Error handling, part 4: error information recap
Picking up again the series on the error handling, here is the summary of what a good error handling system should contain and do (starting with a recap of the previous posts and then going further):
- Errors should be nestable, with the high-level information on top and the full details on the bottom.
- Errors should contain a machine-readable ID (a numeric ID or a class).
- Errors should contain a human-readable explanation of the error and of the ways to fix it. When the error involves some named object (such as a file), the text of the error should contain the name of the object.
- The human-readable explanation should be localizable.

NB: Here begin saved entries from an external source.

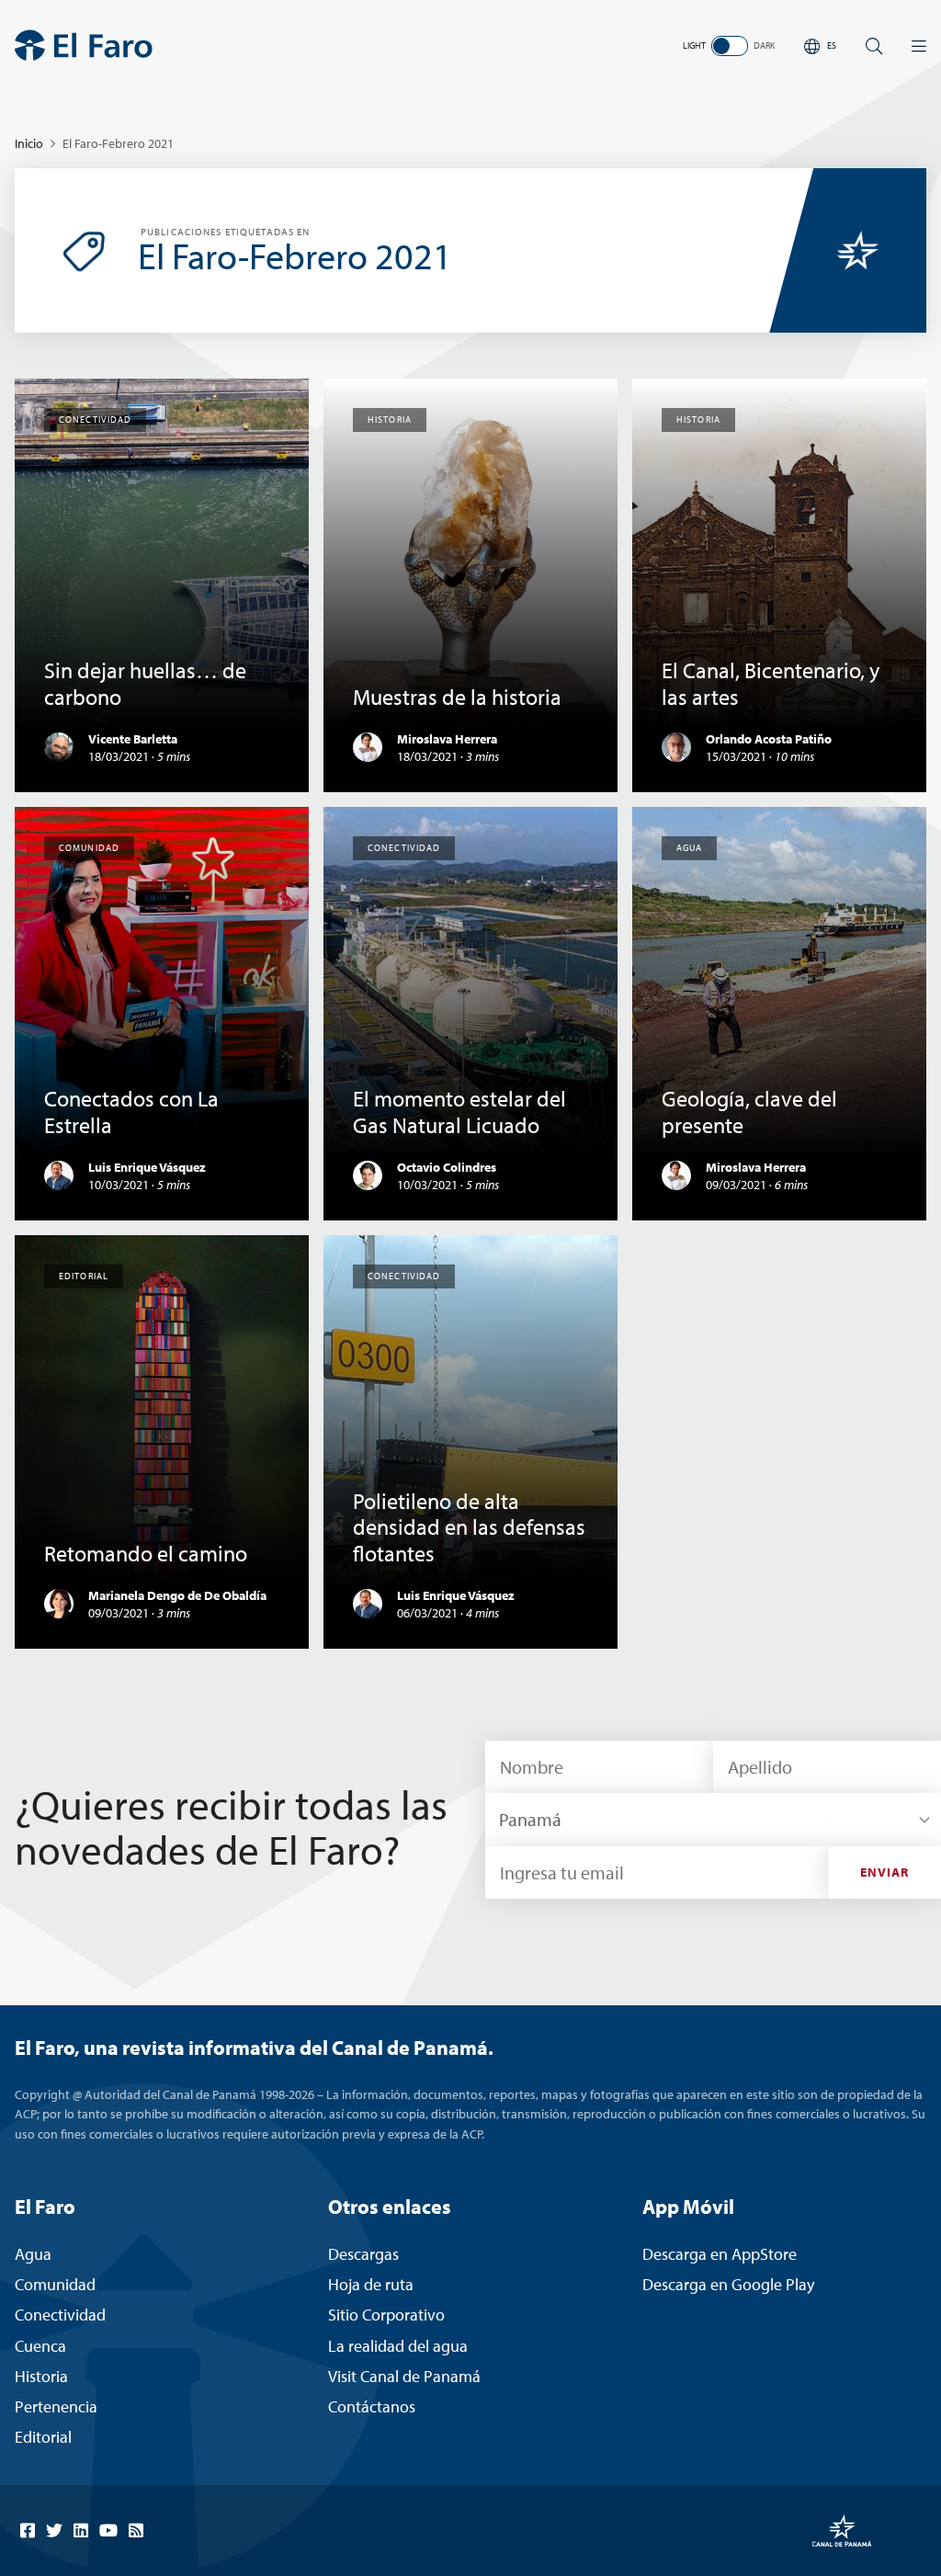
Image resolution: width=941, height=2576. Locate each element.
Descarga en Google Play (728, 2284)
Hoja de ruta (371, 2284)
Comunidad (55, 2284)
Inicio (29, 143)
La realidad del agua (398, 2345)
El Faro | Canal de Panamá (84, 45)
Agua (33, 2253)
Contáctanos (371, 2406)
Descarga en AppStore (719, 2253)
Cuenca (40, 2345)
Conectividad (60, 2314)
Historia (41, 2376)
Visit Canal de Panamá (404, 2376)
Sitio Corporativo (386, 2314)
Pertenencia (56, 2406)
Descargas (363, 2253)
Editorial (43, 2436)
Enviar (885, 1872)
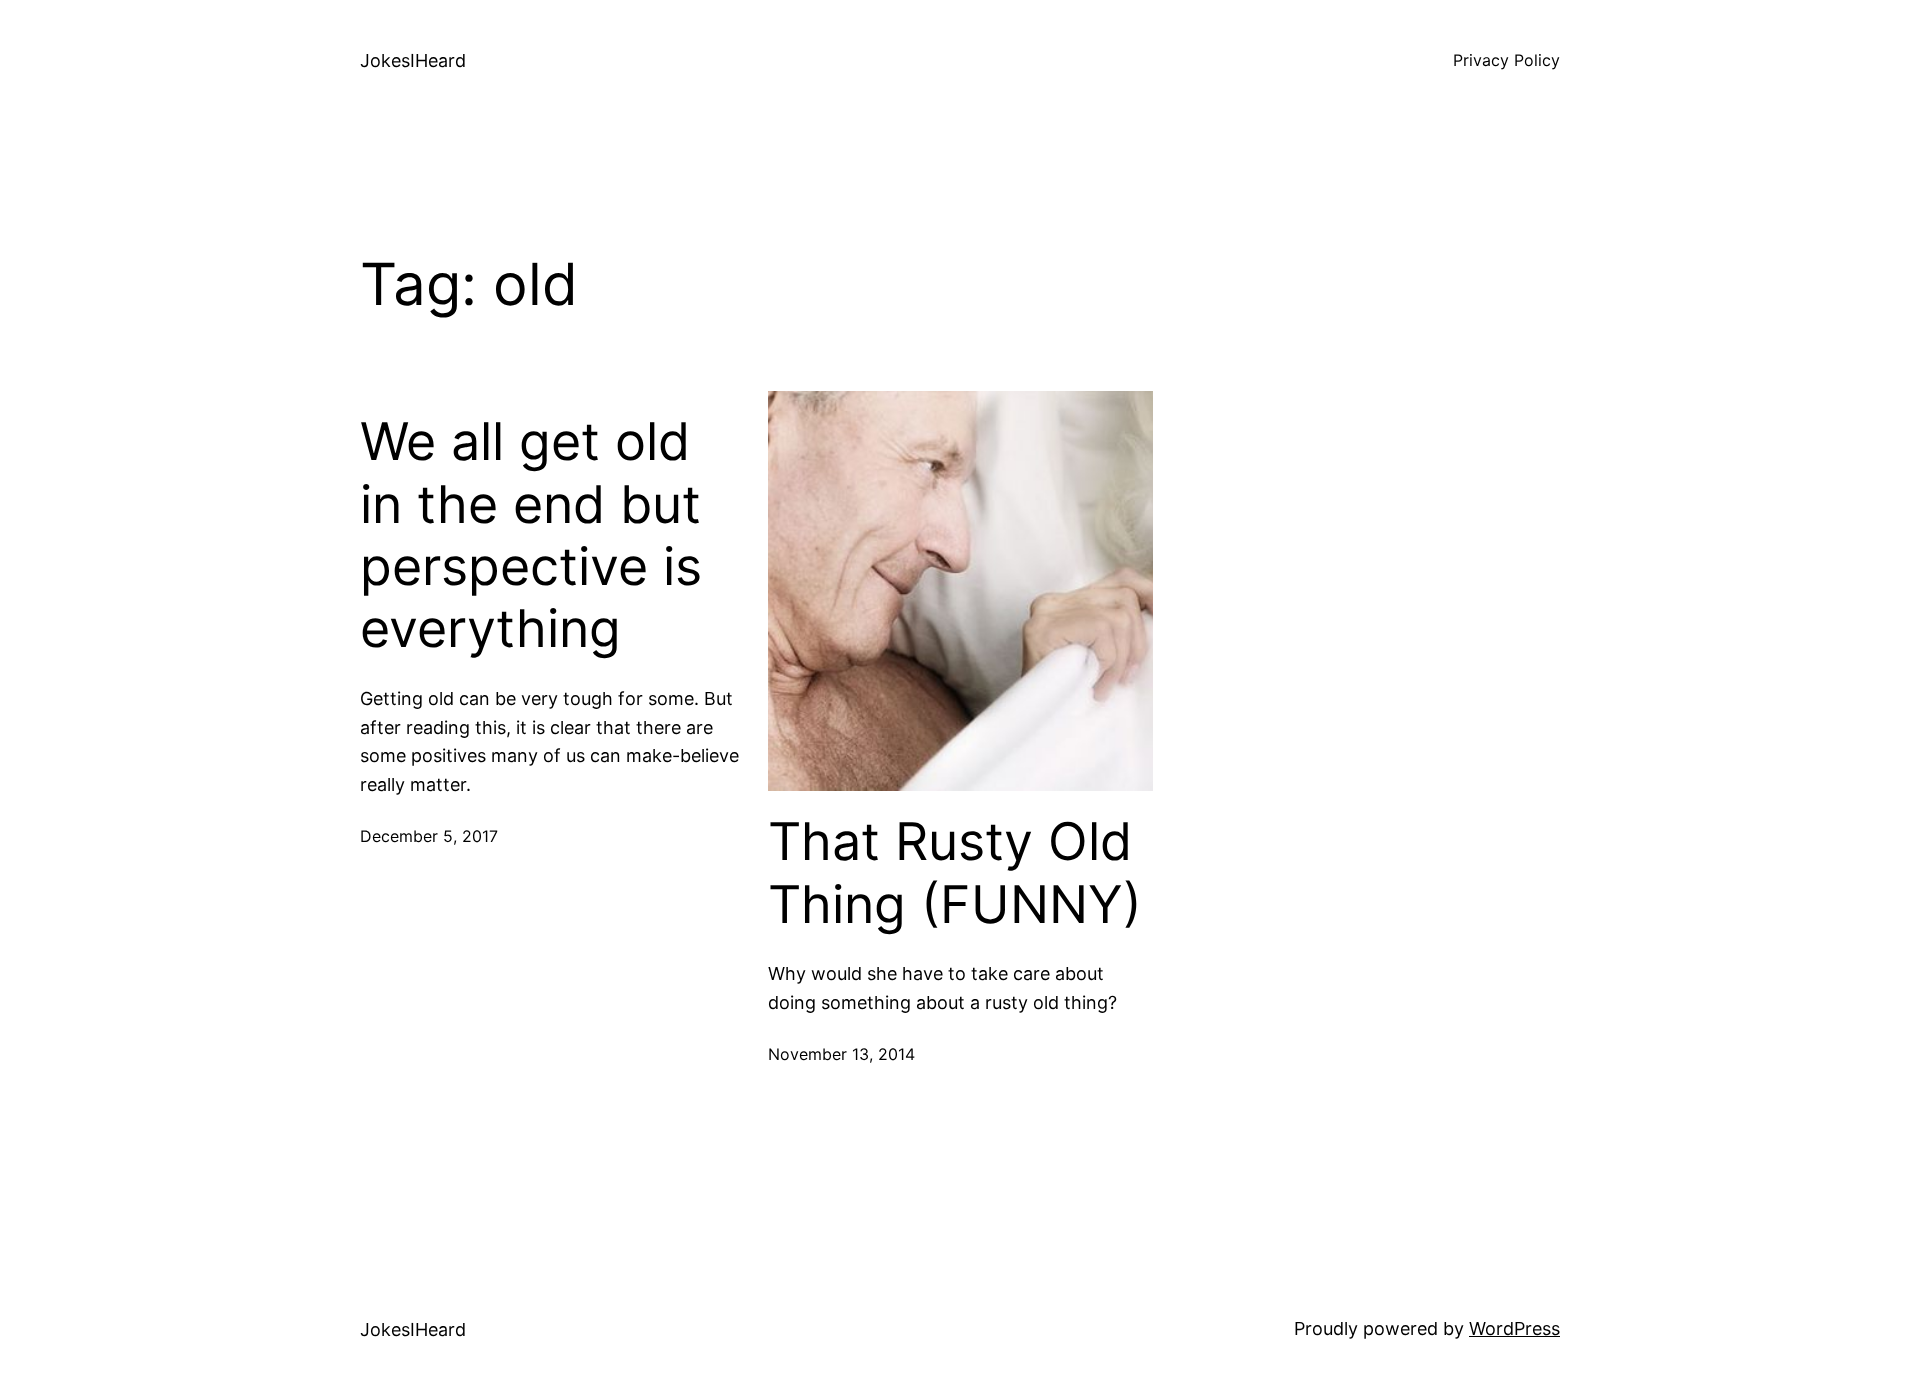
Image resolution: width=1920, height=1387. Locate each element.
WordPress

- The error should contain a human-readable constant ID. This might be the same as the machine-readable numeric ID, or a separate numeric ID used by the localization subsystem, or some fixed text string in ASCII. It allows the support engineers to understand the error messages even if they're reported by a user in a different locale.
- The machine-readable ID should not be related to the formatting of the message. I.e. if at some point the developer decides to add one more piece of formatted information to the error message, that usually leads to the change of the message ID used by the localization subsystem. But it should not change the machine-readable ID, or it would require to re-compile all the code that uses it.
- The ID namespace should be modular. I.e. each software module should have its own namespace for defining the error IDs, and the full ID must include the module identity and the error identity.
- There should be a way to request only the machine-readable error ID on the machine-handler errors from the frequently handled functions. The formatting of the messages is expensive, so if a function is to be polled 100K times a second, you really wouldn't wait it to format the EAGAIN as a human-readable message. Even with the approaches like ETW that try to pass through the arguments for formatting in a message and leave the formatting itself until much later, the same problem still applies: just building the arguments may be more expensive than formatting. So you'd still would want to get the machine-readable ID without an ETW message.
- There should be an easy way to log the errors, to get their text for displaying in the dialog windows, and to read the written logs.
- When the errors are reported or logged, they should have an information about where they came from. I.e. if you have 50 threads reusing some library code, when you get an error, you'd want to know, in which thread it happened. I'm not entirely sure yet if this should be a part of the errors themselves or added during logging. My first cut at it uses the approach with adding this information when the error gets reported (i.e. written to a log), and it seems to work fairly well, but the other way may have its advantages.
- There should be a way to report the messages of varying severity (errors, warnings, informational), combine them in the nestable form, and propagate the severity to the root of the nesting.
So far I've done a couple of attempts at writing the error reporting subsystems. Neither of them implements all of these principles (I've only formulated them just now) but they do the decent subsets. I'll talk about them in the next installments.